Several clinically different histologic patterns of fibrosis can occur (portal-portal, portal-centrilobular, centrilobular-centrilobular, dissecting fibrosis). The degree of fibrosis is clinically relevant. Importantly, fibrosis is a component of chronic hepatopathy and is a sequelae of extrahepatic bile duct obstruction, cholangitis, increased central venous pressure due to right-sided heart failure, or other causes (Eulenberg et al., 2018). Congenital abnormalities, including polycystic kidney disease in cats, can induce hepatic fibrosis (Bosje et al., 1998). Hepatic fibrosis is an important event in the progression to cirrhosis and is associated with prognosis (Sevelius et al., 1995).Cytologic evidence for hepatic fibroplasia is the presence of increased numbers of spindled cells associated with pink fibrillar extracellular material that often trails out of the hepatocyte cluster (Figure 9.26). Cytologic preparations from hepatic fibrosis are expected to have increased numbers of individualized and minimally pleomorphic mast cells. One study found that cytologic smears from cases with hepatic fibrosis had >10% spindled cells and >4% mast cells across 10 high-powered fields (Masserdotti et al., 2016). Because of the limitations of fine needle aspiration, the pattern and degree of fibrosis cannot be determined from cytologic evaluation, but there has been suggestion that evaluation of serum biomarkers, including a proprietary algorithm of markers commonly included in serum biochemistry profiles, can provide information on the stage of fibrosis (Eulenberg et al., 2018; Menard et al., 2019).

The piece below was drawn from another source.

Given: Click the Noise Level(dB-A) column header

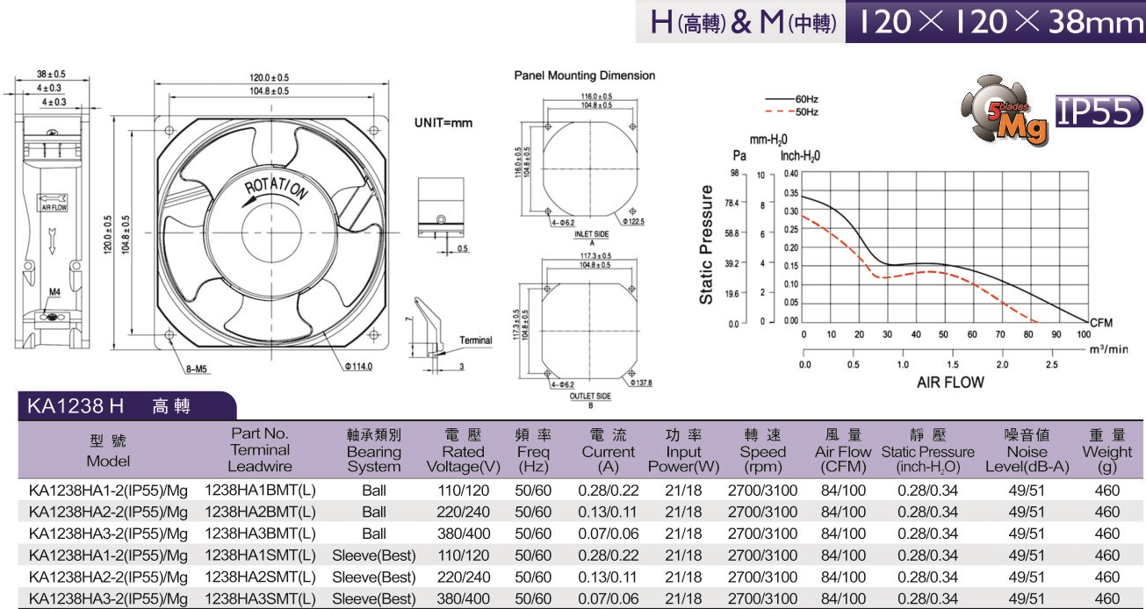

Figures 9.26a–d Liver aspirate from a 15-year-old domestic medium-haired cat. (a) Clusters of minimally pleomorphic hepatocytes with cytoplasmic rarefaction are present. Strands of pink fibrillar material are present within the clusters. (b) Cells with longer and slightly more condensed nuclei are more apparent within this cluster. (c) Larger aggregates of the extracellular material and spindled mesenchymal cells are present and few neutrophils are found within this aggregate. (d) Additionally, areas with macrophages are found within the mesenchymal component of this sample. Flow cytometry and PARR analysis (PCR for antigen receptor rearrangement) suggested a clonal CD21+ lymphocytosis from the concurrently submitted mesenteric lymph node aspirate. The neoplastic population was not apparent by cytology and the evidence of fibroplasia was considered an incidental finding (Wright–Giemsa, 500? magnification).
Inflammatory processes
Given the bloody background of many hepatic biopsy samples, merely observing leukocytes in liver cytology is insufficient evidence of inflammation. Cytologic diagnosis of inflammation in the liver should be based on the presence of increased numbers of leukocytes relative to peripheral blood or consistent observation of inflammatory cells within or associated with clusters of hepatocytes. Different pathologic processes are more commonly associated with inflammation in specific regions of the liver, but this information is not available from cytology. Notwithstanding, significant information can be gained cytologically, which can aid in the determination of subsequent diagnostic steps to fully understand the cause of inflammation.